17 pemeliharaannya sebagian besar masih bersifat tradisional-ekstensif. Ayam-ayam tersebut dilepas secara bebas di lingkungan. Sehingga perlu dilakukan tindakantindakan pencegahan. Menurut Suryana 2008, ada dua cara untuk mengatasi penyakit pada ayam buras, yaitu dengan program pengendalian dan pembasmian. Program pengendalian meliputi: 1) menjauhkan ternak dari kemungkinan tertular penyakit yang berbahaya, 2) meningkatkan daya tahan tubuh ternak dengan vaksinasi, pengelolaan dan pengawasan yang baik, dan 3) melakukan diagnosis dini secara cepat dan tepat. Program pembasmian penyakit dapat dilakukan melalui: 1) test and slaughter, yaitu apabila ternak dicurigai positif menderita penyakit pulorum, CRD atau lainnya harus dimusnahkan, 2) test and treatment, bila diketahui ada penyakit dilakukan pengobatan, dan 3) stamping out, yaitu bila terjadi kasus penyakit menular dan menyerang seluruh ayam di peternakan, maka ayam, kandang, dan peralatan harus dimusnahkan. Menurut Hadi (2001) salah satu usaha untuk mencegah dan mengendalikan penyakit pada ayam adalah melalui program biosecurity. Program ini dipandang sebagai cara termurah dan efektif. Bahkan tidak satupun program pengendalian penyakit dapat berjalan baik tanpa disertai program biosecutity.
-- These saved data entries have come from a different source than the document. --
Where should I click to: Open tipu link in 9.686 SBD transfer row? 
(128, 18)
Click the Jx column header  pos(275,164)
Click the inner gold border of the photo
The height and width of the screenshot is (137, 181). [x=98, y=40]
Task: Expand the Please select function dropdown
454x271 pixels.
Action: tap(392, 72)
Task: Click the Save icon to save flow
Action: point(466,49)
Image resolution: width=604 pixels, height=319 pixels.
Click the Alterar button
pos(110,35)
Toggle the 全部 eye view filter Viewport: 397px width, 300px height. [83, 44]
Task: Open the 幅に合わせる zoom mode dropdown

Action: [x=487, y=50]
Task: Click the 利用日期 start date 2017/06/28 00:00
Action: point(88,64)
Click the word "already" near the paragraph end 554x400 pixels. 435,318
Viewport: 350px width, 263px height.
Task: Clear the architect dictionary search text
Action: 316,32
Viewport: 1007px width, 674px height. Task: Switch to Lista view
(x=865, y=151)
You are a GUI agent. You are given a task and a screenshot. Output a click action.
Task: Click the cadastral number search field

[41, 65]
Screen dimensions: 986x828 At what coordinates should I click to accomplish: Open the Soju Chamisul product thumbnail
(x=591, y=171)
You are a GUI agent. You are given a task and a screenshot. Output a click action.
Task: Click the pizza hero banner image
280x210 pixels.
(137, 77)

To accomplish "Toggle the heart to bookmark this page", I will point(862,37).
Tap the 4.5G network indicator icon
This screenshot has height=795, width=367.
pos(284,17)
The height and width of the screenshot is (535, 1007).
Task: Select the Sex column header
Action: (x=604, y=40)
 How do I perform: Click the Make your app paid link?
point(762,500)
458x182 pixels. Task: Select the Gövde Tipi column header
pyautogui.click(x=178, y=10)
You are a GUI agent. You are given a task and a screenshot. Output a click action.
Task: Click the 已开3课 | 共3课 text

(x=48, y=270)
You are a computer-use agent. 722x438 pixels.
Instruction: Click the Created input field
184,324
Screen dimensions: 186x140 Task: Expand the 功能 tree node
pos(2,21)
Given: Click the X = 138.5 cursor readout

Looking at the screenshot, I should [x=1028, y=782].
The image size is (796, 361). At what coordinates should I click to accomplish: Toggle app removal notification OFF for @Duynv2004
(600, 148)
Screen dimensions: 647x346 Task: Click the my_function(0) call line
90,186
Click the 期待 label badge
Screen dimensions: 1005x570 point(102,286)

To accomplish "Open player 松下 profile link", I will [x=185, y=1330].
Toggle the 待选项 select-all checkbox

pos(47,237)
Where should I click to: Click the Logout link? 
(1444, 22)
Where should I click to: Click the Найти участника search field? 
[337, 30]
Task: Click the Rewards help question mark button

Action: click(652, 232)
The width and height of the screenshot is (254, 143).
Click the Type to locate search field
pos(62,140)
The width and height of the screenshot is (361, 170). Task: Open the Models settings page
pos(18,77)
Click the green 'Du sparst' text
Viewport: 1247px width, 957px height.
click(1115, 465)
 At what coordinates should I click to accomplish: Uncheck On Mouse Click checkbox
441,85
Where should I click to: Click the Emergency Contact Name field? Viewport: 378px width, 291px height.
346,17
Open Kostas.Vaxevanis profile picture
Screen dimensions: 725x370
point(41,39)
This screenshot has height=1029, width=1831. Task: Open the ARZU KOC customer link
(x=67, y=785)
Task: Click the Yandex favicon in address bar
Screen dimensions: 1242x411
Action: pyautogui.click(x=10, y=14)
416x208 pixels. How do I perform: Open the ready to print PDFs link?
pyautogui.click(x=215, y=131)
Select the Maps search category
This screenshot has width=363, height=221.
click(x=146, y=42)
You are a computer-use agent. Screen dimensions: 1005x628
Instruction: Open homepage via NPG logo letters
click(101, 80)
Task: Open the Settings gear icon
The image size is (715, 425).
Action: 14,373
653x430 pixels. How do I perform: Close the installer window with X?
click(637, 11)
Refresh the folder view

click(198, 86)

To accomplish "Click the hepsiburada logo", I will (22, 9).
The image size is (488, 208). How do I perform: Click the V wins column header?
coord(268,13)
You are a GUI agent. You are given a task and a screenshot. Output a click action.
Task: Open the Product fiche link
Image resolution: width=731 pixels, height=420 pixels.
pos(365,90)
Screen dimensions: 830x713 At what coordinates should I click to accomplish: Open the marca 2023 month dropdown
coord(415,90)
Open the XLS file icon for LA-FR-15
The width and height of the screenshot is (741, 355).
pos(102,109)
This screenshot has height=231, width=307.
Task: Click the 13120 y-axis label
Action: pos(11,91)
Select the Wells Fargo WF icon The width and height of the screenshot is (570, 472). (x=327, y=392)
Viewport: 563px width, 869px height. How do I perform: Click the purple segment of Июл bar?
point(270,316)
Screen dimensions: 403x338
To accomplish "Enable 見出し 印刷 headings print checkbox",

Asal kata biosecurity yaitu bio artinya hidup dan security artinya perlindungan atau pengamanan. Jadi biosecurity adalah sejenis program yang dirancang untuk melindungi kehidupan. Dalam arti yang sederhana kalau untuk peternakan ayam adalah membuat kuman atau agen penyakit jauh dari tubuh ayam dan menjaga ayam jauh dari kuman. Pelaksanaan program biosecurity meliputi kontrol lalu lintas hewan, vaksinasi, pencucian kandang ayam, kontrol terhadap pakan, kontrol air, kontrol limbah (sisa-sisa produksi) dan ayam mati. Salah satu cara pengendalian yang dianggap mampu menekan kejadian mycoplasmosis pada ayam adalah dengan cara vaksinasi. Salah satu vaksin yang pernah diuji lapang dapat mencegah infeksi Mycoplasma gallisepticum pada ayam, adalah vaksin inaktif Mycoli. Vaksin ini memilki efektifitas yang baik untuk perlindungan terhadap infeksi Mycoplasma gallisepticum dari luar, meningkatkan berat badan, dan meningkatkan efisiensi pakan (Soeripto 2006). Menurut Soeripto (2009) salah satu vaksin yang baru ditemukan adalah vaksin Mutan MGTS 11, yang merupakan isolat Mycoplasma gallisepticum yang telah

18 diproses dengan kondisi tertentu. Menurut Withear (1996) baik vaksin aktif maupun inaktif Mycoplasma gallisepticum dapat digunakan untuk menekan kejadian mycoplasmosis. Pada umumnya hampir semua vaksin bertujuan untuk mencegah penurunan produksi telur, menghindari kerugian akibat tindakan eradikasi, dan mencegah transmisi penyakit ke ayam sehat lainnya (CFSPH 2007). Tetapi vaksin aktif MGTS-11 dinilai lebih efektif dibandingkan dengan vaksin inaktif karena vaksin ini memiliki daya proteksi yang lebih baik, bersifat avirulen, dan daya sebar ke unggas lainnya yang rendah (Kleven 2005). Salah satu program pengobatan yang dapat dilakukan adalah dengan pemberian antibiotik. Beberapa antibiotik yang sering digunakan antara lain, yaitu makrolida, tetrasiklin, dan fluoroquinolon. Tetapi bakteri ini resisten terhadap antibiotik yang memiliki target pada dinding sel (Songer 2005).